# Data provided:
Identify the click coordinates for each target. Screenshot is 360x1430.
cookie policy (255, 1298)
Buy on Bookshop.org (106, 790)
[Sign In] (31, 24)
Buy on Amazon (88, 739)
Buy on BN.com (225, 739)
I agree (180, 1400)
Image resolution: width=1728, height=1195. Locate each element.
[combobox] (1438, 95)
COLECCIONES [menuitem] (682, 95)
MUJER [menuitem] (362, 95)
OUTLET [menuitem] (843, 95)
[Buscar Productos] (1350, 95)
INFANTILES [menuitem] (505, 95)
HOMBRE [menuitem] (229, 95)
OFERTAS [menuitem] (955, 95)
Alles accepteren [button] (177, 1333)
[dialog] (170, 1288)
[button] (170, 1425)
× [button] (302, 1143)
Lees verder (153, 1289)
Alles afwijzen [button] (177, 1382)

# What is expected:
Your answer should be each line from the preceding material in which the word "button" occurs.

# Answer:
Alles accepteren [button] (177, 1333)
[button] (170, 1425)
× [button] (302, 1143)
Alles afwijzen [button] (177, 1382)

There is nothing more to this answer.